Our country’s discriminatory attitudes and acts are well-documented, from anti-Irish and anti-German sentiment in the early to mid-1800s to vicious lies about Italians, Russians, Chinese and other groups in the late 1800s and early 1900s to the internment of American citizens of Japanese origin in WWII. We also have a history of negative attitudes towards certain religions, including the well-documented antipathy towards Jews in the 1900s that persisted until after WWII.
But despite this, people are drawn to our country because of our very nature, which I believe is deeper than these irrational and momentary surges of fear and oppression. From our founding documents that led us to become a beacon to the world to the physical embodiment of that beacon, the Statue of Liberty, the soul of the nation was described by the great poet Walt Whitman, who paid homage to the immigrant and the worker.

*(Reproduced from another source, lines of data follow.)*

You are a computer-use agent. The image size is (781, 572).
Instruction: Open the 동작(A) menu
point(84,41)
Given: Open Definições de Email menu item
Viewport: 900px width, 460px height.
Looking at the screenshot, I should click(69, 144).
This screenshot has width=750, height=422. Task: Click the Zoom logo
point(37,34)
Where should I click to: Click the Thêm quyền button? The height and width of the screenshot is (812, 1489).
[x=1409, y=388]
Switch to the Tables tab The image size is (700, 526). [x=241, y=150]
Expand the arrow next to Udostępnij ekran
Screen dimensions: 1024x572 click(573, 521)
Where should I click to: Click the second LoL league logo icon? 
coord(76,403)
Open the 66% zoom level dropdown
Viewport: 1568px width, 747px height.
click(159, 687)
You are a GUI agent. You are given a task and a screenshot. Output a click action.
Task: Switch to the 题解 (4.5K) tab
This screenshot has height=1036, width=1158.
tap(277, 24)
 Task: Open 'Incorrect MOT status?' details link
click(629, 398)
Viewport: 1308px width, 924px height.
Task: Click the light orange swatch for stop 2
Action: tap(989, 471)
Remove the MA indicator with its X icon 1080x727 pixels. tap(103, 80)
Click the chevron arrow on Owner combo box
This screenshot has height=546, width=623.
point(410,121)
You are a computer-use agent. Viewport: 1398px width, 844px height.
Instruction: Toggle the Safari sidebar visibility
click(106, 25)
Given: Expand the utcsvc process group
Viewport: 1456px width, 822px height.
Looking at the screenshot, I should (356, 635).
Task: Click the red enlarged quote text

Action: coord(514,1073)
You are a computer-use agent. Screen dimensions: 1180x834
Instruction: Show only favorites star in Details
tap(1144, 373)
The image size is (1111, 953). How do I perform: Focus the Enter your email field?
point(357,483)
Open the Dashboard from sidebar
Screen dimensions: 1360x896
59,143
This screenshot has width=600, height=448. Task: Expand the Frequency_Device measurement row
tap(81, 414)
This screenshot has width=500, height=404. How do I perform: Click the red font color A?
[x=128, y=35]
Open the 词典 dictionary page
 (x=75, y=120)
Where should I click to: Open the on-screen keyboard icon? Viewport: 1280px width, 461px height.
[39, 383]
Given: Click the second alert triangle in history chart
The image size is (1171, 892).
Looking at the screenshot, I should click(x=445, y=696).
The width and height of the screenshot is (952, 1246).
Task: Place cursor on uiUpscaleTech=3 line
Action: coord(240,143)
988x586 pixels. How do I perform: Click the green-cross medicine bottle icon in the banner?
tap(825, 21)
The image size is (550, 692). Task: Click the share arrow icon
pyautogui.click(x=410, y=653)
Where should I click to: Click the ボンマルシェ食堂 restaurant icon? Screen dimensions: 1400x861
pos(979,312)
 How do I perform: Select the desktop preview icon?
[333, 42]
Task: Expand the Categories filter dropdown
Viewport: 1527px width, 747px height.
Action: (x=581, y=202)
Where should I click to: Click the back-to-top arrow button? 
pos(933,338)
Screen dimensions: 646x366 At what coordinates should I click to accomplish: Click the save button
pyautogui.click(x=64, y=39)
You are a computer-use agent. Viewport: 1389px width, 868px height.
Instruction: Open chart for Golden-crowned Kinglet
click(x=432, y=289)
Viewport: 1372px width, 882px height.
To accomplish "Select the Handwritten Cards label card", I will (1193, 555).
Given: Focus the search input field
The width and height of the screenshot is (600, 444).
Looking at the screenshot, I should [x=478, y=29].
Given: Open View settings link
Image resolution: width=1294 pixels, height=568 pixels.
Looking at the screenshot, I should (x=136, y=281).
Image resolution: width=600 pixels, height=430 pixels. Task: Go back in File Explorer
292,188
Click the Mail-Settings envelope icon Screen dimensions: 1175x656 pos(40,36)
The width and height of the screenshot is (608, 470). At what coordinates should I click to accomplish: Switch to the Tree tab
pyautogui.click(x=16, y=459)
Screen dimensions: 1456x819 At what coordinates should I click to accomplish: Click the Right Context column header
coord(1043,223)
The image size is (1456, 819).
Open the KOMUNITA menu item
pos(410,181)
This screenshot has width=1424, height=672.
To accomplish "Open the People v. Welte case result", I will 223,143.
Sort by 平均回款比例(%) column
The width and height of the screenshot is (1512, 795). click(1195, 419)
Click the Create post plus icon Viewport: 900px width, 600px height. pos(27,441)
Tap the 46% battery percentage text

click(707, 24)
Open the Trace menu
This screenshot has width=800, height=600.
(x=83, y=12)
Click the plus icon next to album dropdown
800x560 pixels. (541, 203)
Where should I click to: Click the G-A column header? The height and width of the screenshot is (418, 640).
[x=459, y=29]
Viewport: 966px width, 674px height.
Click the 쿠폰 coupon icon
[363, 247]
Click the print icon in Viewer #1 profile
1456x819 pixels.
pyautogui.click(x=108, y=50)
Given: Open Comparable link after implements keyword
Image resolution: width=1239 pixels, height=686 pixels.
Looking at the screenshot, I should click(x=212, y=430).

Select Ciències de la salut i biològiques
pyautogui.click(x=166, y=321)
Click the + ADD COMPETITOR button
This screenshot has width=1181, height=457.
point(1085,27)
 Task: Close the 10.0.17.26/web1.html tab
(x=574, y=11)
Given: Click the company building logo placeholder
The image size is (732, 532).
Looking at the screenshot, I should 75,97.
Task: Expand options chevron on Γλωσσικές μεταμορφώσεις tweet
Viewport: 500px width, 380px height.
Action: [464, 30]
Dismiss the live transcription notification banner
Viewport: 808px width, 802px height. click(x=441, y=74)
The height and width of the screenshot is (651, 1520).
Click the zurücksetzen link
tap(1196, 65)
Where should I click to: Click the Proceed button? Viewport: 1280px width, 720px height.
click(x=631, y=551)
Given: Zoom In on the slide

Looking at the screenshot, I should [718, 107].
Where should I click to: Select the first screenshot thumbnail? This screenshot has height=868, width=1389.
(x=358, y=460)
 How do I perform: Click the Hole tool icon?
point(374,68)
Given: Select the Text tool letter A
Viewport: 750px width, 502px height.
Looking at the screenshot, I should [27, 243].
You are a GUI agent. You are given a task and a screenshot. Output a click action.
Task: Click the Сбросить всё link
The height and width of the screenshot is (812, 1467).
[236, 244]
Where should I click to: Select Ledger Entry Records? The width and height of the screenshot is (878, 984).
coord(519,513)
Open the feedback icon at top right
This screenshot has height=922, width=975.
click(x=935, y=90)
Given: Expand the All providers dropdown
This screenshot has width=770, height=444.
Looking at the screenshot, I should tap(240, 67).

Kathleen Kennedy Townsend celebrated Whitman in a 2011 Atlantic Magazine piece:
“I contain multitudes,” he wrote. He embraced the soul of democracy, its fundamental faith in humankind. He knew that the fate of each one of us is inextricably linked to the fate of all. “Whoever degrades another degrades me,” he wrote. “I speak the password primeval, I give the sign of democracy.”
The Texas Senate this week turned its back on “the soul of democracy” by passing S.B. 4, a bill that sets us back 100 years in our relationship with Mexico and with immigrants.
Texas depends on immigrants for its economic vitality, from those who pick crops to those who create technology. Following the lead of the current President, some Texas politicians are attacking the people and policies that have helped Texas diversify its economy and enrich its culture.
We have defeated similar proposals in the past, but this is the first time that we are considering the proposal under the backdrop of a federal government recklessly targeting immigrants and minorities.
S.B. 4 takes away law enforcement’s ability to set community-based public safety decisions while making each local jurisdiction liable for complex judgments on immigration laws. It imposes this liability not only on police and sheriffs, but also on nearly every entity with a policing component, like a university.
The presumption of innocence is a key tenet of our justice system. S.B. 4 violates this core American principle by imposing a presumption of guilt based solely on immigration status.
Probable cause is a requirement imposed on law enforcement to protect arbitrary denials of liberty. By giving detainers a legal status similar to that of a warrant, S.B. 4 violates the due process rights of Americans, especially those who “appear to be foreign.”
S.B. 4 also threatens the loss of state funding, including criminal justice grants that serve veterans and victims of domestic violence and human trafficking. This is cruel.
Proponents say this is about “following the law.” I couldn’t agree more. Deputizing state and local police to enforce immigration — the unquestioned province of the federal government — is both unconstitutional and ineffective public safety policy.
Unfortunately, this legislation isn’t limited to Texas. Proposals are being made in states across the country, an attempt to capitalize on the anti-immigrant moment.
We will keep fighting. As our history shows, sooner or later, America wins and regains its soul.
José Rodríguez, chairman of the Texas Senate Democratic Caucus, represents Texas Senate District 29, which includes the counties of El Paso, Hudspeth, Culberson, Jeff Davis, and Presidio, and more than 350 miles of the Texas-Mexico border.